We assume that employees may have responsibilities implemented on some regular basis depending on the day of week; these duties may cause periodical changes in the employee’s movement. The goal of the second SOM is to detect groups of days with similar behavior for the selected group of employees revealing thus periodicity in their movement. To construct the Days SOM, we use weight vectors of cluster centroids of the Employees SOM, transform it to a set of vectors representing days by splitting it into vectors of smaller length and cluster it using SOM. Then we determine what day of week contains in each group of days to discover dependencies of the movement from day of week. The result of clustering is displayed using U-Matrix, however, the SOM nodes are complemented with a special glyph that displays the distribution of the days in the cluster according to the day of week. In many organizations the employee’s activity routine depends on type of the week in the year – odd or even. We designed a WeekCircle glyph able to display movement patterns having periods equal to one or two weeks. It may be divided into 7 or 14 sectors depending what periodicity model – 7 day or 14- day is selected. The model of the glyph for the 14-days period is shown in the Fig. 2. The right half of the WeekCircle represents odd week, and the left half of it represents even week. The Mondays are displayed by the top sectors and Saturdays – by the bottom sectors, thus odd week is in mirror reflection with even one. Figure 2 presents two glyphs reflecting what days of week the group contains. The left glyph shows that the cluster consists of Mondays, Wednesdays and Fridays of the odd week meaning that the employee or group of employees has particular duties implemented every second Monday, Wednesday and Friday. The right glyph indicates that the group contains weekends only. The Days SOM view allows also detecting days with anomalous behavior if these anomalies have long term character, i.e. their duration exceeds an hour. The day with such type of anomaly would constitute a separate cluster located in the close neighborhood to another cluster.

Fig. 2.
figure 2

The WeekCircle glyph showing the distribution of the days according to the day of the week

We implemented interaction techniques for the Days SOM view similar to the Employee SOM view. An analyst can set up the SOM size, get detailed information about each SOM cluster. By clicking on the node of the SOM the analyst updates the Property View, the Graph View, the Pattern View and Anomaly View.

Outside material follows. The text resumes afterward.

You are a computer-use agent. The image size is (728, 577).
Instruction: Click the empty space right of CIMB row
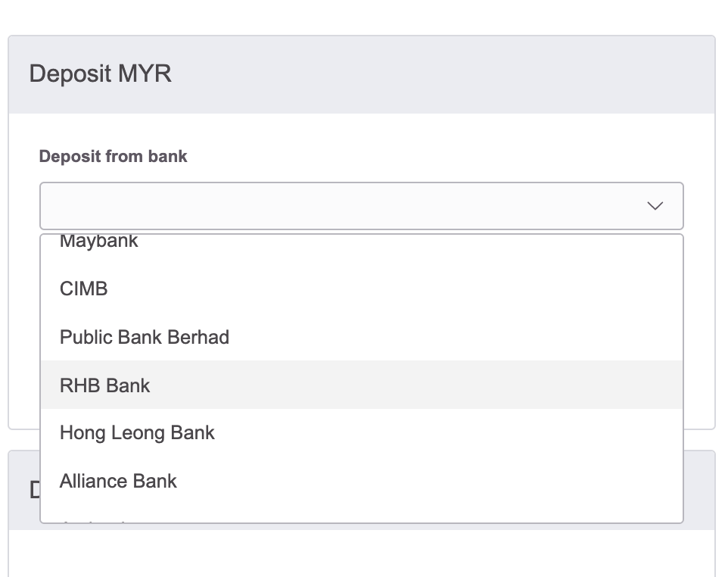(394, 289)
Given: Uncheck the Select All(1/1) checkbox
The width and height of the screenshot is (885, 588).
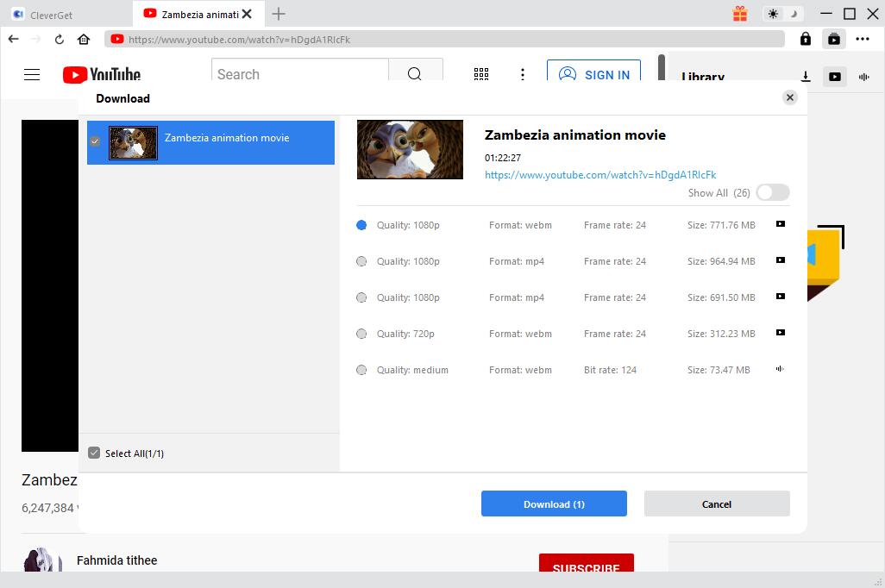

3.3 The BandView Visualization Model

The goal of the BandView model is to link spatial and temporal attributes. It is a stacking based visualization technique. The horizontal axis corresponds to the time. The route of an employee is presented using segmented bar. Each segment represents time interval during which the employee was in the given controlled zone. The color of the segment is used to encode the zone itself. The color scheme is constructed in the following way. Each floor of the organization building is assigned a certain color. The palette for the zones located on one floor is created by changing brightness of the floor color. The greater the number (ID) of the controlled zone, the darker the color of the corresponding segment. The Fig. 3 shows routes of the co-workers of one department during one day. The zones of the first floor are displayed in brownish colors, zones of the second floor – in greenish colors, and zones of the third floor – in blue colors. Obviously, the majority of the employees spend their work time on the second floor, and only one person has an office on the third floor.

Fig. 3.
figure 3

The BandView representation of the employees’ moves during one day.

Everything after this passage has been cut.